Work to be completed>
Beginning with the line that contains "Where should I click to: Click", transcribe every line through the end of the entries exactly as written, and reproduce nothing else.

Stored dataset items
....
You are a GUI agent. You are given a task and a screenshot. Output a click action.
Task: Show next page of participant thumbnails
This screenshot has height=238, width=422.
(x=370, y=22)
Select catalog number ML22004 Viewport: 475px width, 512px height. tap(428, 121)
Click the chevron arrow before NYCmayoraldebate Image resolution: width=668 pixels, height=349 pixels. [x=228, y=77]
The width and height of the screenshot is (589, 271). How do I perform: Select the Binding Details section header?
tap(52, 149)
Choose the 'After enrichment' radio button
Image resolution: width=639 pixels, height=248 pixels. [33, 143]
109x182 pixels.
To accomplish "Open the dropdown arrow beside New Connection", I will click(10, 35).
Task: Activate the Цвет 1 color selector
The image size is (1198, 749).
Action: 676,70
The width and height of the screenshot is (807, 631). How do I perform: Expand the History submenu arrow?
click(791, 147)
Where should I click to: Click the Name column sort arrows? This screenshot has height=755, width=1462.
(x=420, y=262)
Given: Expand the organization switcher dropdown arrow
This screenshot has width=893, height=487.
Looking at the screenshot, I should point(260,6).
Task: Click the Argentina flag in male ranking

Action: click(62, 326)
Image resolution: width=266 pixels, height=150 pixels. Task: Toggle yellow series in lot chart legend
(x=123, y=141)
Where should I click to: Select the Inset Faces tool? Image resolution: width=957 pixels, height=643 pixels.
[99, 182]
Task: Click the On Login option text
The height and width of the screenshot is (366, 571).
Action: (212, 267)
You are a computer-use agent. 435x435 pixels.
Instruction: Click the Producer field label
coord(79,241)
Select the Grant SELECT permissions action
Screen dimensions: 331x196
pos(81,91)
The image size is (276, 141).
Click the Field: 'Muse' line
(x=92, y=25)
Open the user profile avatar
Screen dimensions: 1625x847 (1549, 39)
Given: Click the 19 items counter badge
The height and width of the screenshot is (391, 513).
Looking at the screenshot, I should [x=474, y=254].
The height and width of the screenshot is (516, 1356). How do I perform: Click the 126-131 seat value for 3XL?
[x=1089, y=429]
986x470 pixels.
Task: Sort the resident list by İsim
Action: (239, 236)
....
Answer section>
Where should I click to: Click the Name column sort arrows? This screenshot has height=755, width=1462.
(x=420, y=262)
Given: Expand the organization switcher dropdown arrow
This screenshot has width=893, height=487.
Looking at the screenshot, I should point(260,6).
Task: Click the Argentina flag in male ranking

Action: click(62, 326)
Image resolution: width=266 pixels, height=150 pixels. Task: Toggle yellow series in lot chart legend
(x=123, y=141)
Where should I click to: Select the Inset Faces tool? Image resolution: width=957 pixels, height=643 pixels.
[99, 182]
Task: Click the On Login option text
The height and width of the screenshot is (366, 571).
Action: (212, 267)
You are a computer-use agent. 435x435 pixels.
Instruction: Click the Producer field label
coord(79,241)
Select the Grant SELECT permissions action
Screen dimensions: 331x196
pos(81,91)
The image size is (276, 141).
Click the Field: 'Muse' line
(x=92, y=25)
Open the user profile avatar
Screen dimensions: 1625x847 (1549, 39)
Given: Click the 19 items counter badge
The height and width of the screenshot is (391, 513).
Looking at the screenshot, I should [x=474, y=254].
The height and width of the screenshot is (516, 1356). How do I perform: Click the 126-131 seat value for 3XL?
[x=1089, y=429]
986x470 pixels.
Task: Sort the resident list by İsim
Action: (239, 236)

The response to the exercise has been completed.